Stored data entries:
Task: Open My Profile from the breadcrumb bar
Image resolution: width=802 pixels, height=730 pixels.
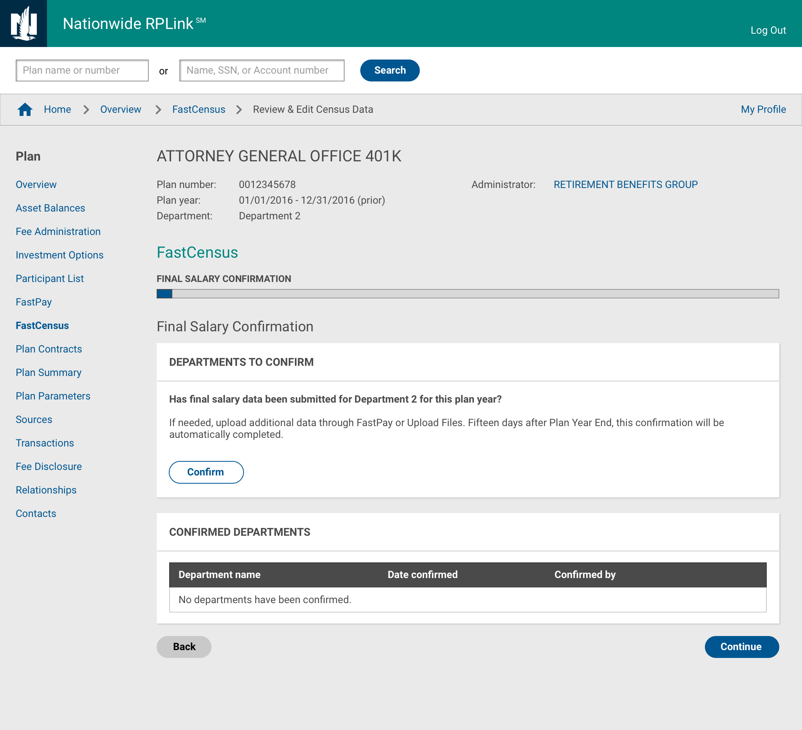Action: (763, 109)
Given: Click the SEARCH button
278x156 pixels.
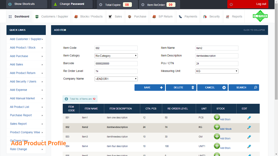Looking at the screenshot, I should click(x=244, y=88).
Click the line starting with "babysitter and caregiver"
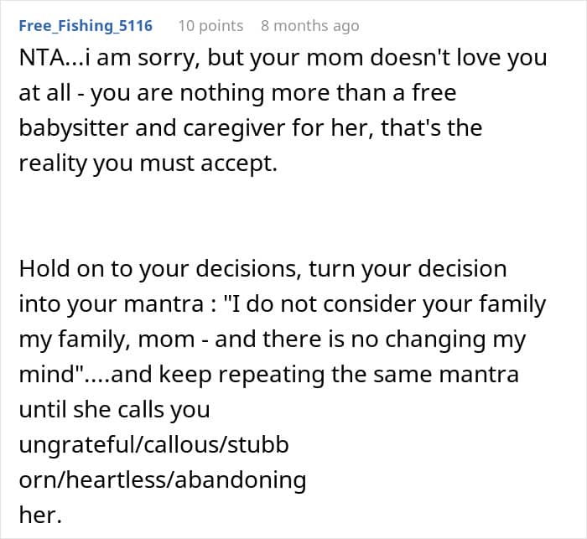The width and height of the screenshot is (587, 539). pyautogui.click(x=250, y=129)
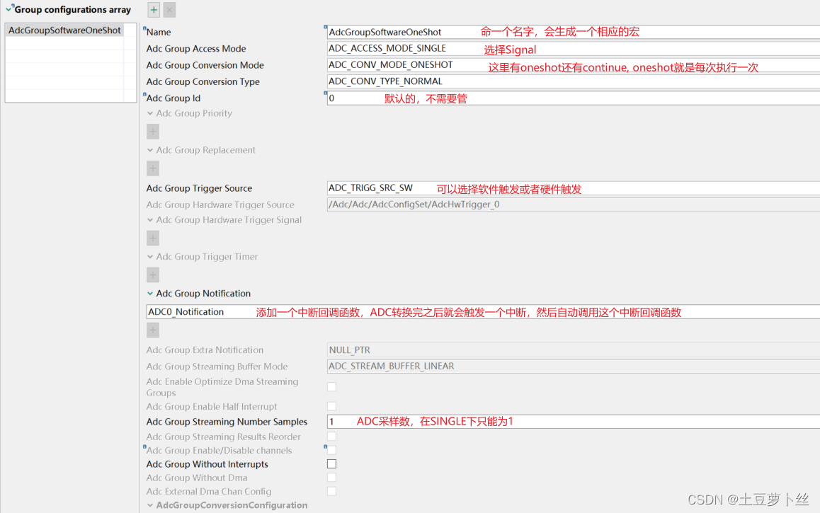
Task: Add an entry under Adc Group Priority
Action: tap(152, 131)
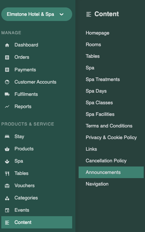Click the Products basket icon
Image resolution: width=145 pixels, height=232 pixels.
pos(7,149)
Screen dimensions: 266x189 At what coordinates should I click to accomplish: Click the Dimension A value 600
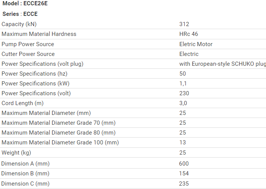coord(184,164)
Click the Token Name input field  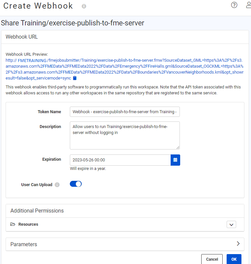pos(125,112)
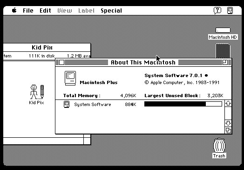Close the About This Macintosh window
The width and height of the screenshot is (244, 170).
[x=61, y=62]
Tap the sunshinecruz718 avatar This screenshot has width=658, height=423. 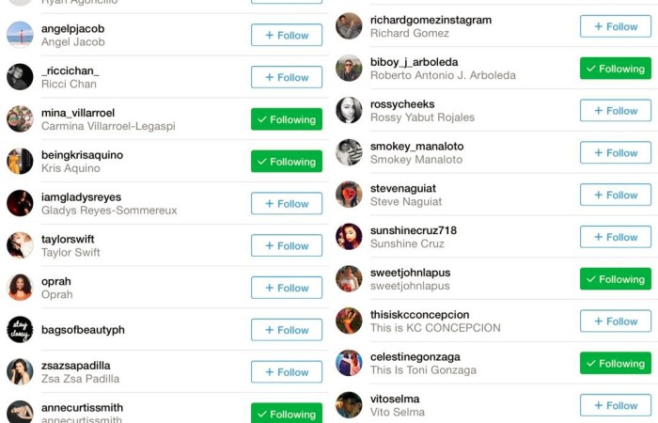pyautogui.click(x=349, y=237)

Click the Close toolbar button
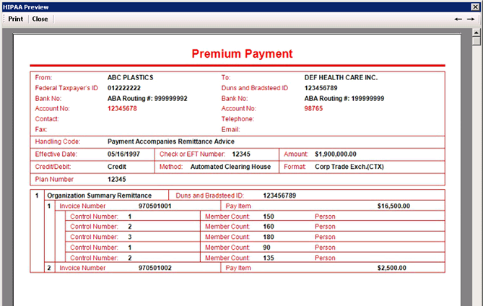click(40, 19)
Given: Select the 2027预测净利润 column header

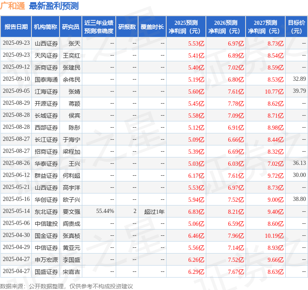Looking at the screenshot, I should point(265,27).
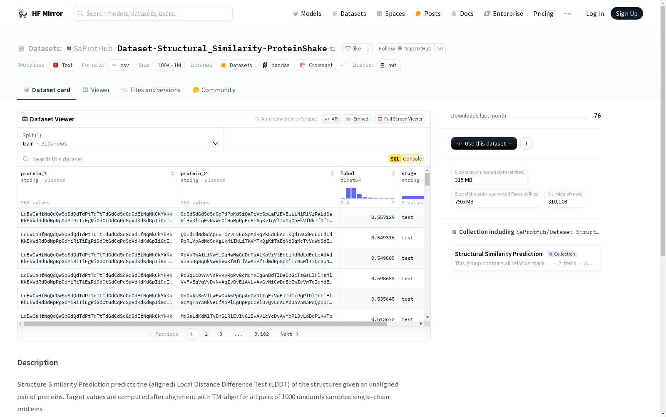Expand the Use this dataset dropdown
Viewport: 666px width, 417px height.
[484, 143]
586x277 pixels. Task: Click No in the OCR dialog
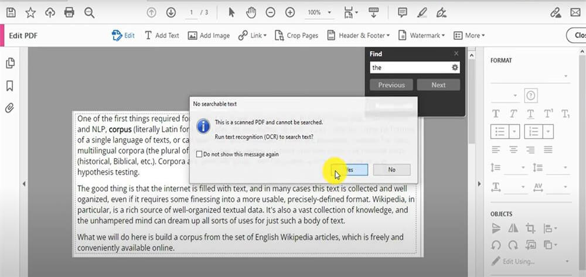[x=391, y=169]
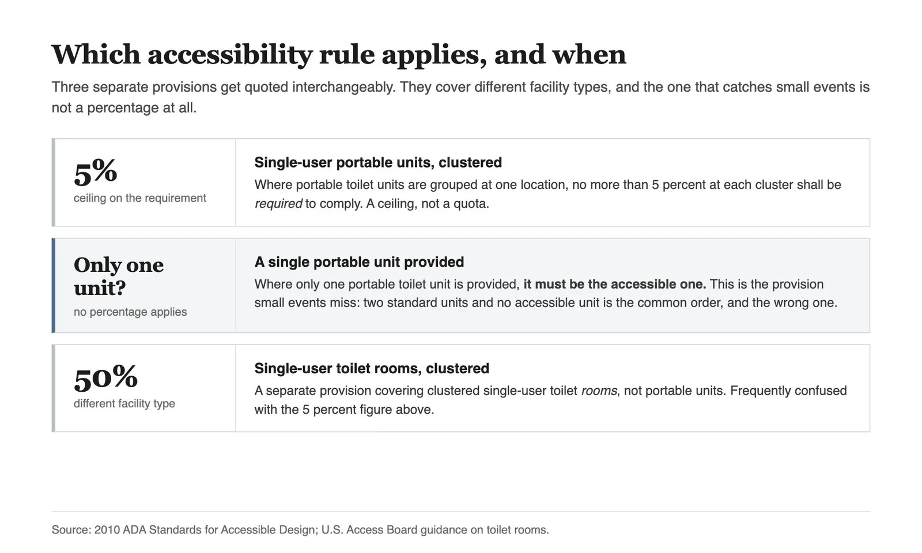Click the blue accent bar on highlighted card
The height and width of the screenshot is (553, 922).
[54, 286]
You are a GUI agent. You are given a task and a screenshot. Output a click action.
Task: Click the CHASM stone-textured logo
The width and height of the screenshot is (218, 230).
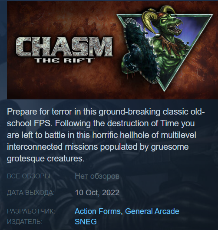tap(64, 46)
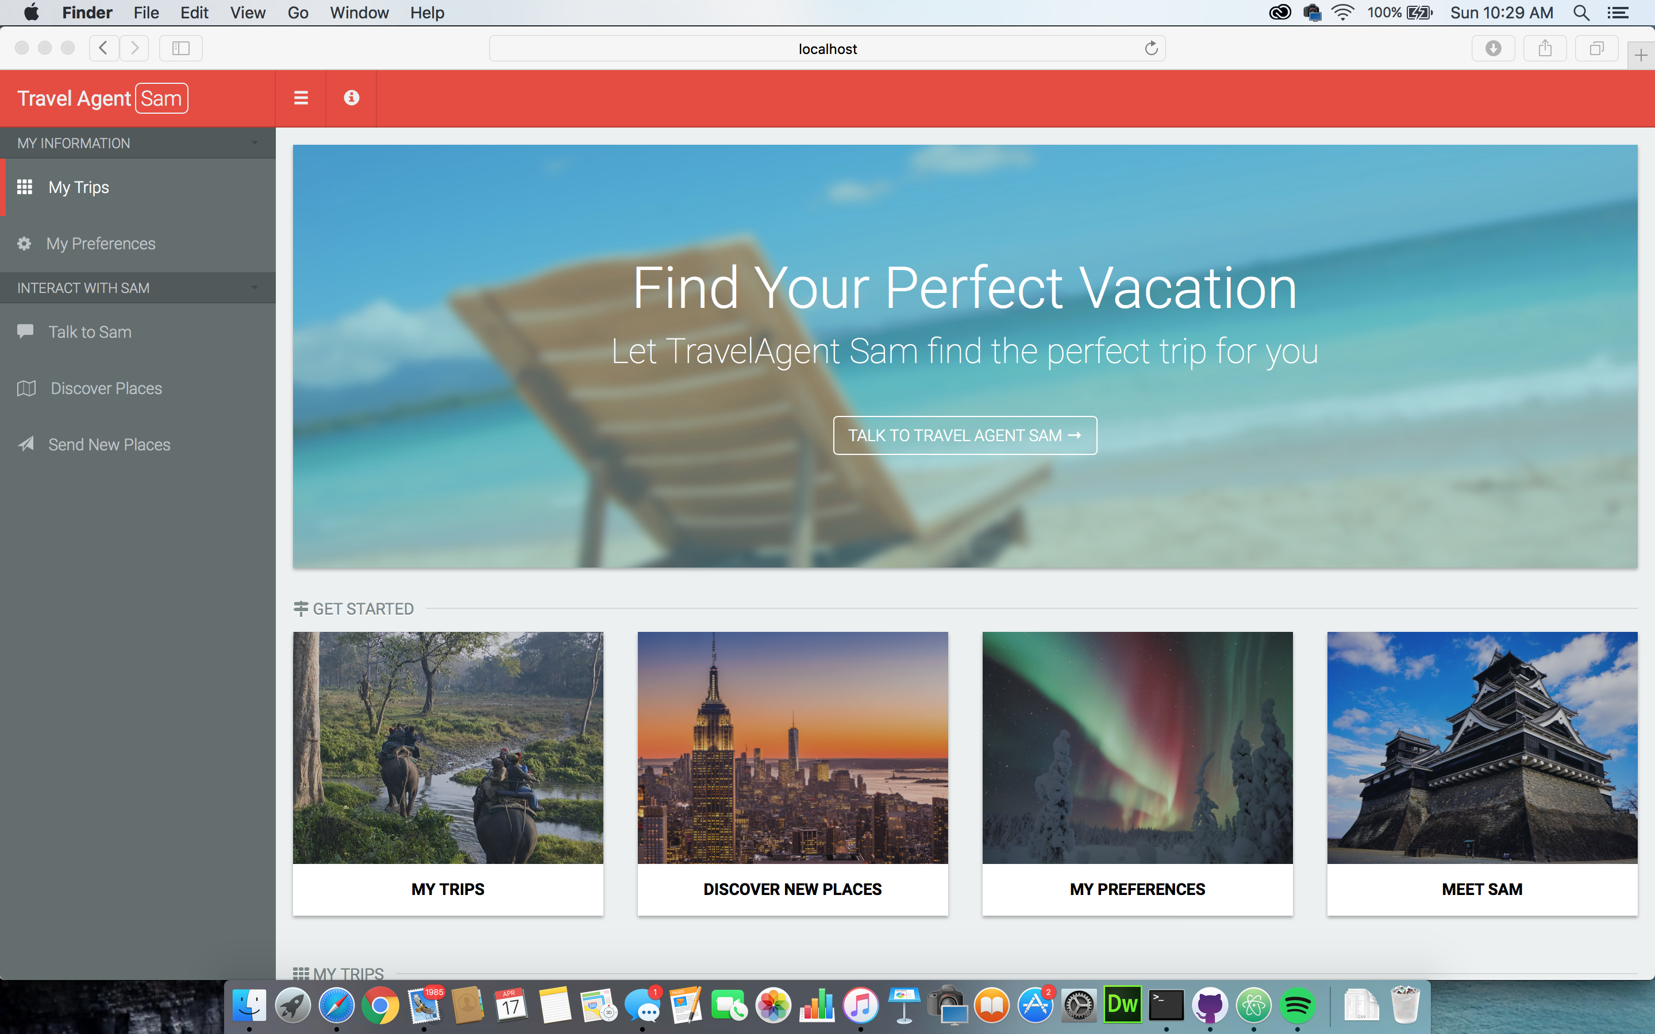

Exercise prompt:
Copy the entries from the line containing "You are a GUI" through the end of the entries, swapping "logo" for "emblem" and keeping everything else the same. Leave the pictures out.

Problem solution:
You are a GUI agent. You are given a task and a screenshot. Output a click action.
Task: Click the CHASM stone-textured emblem
The width and height of the screenshot is (218, 230).
tap(64, 46)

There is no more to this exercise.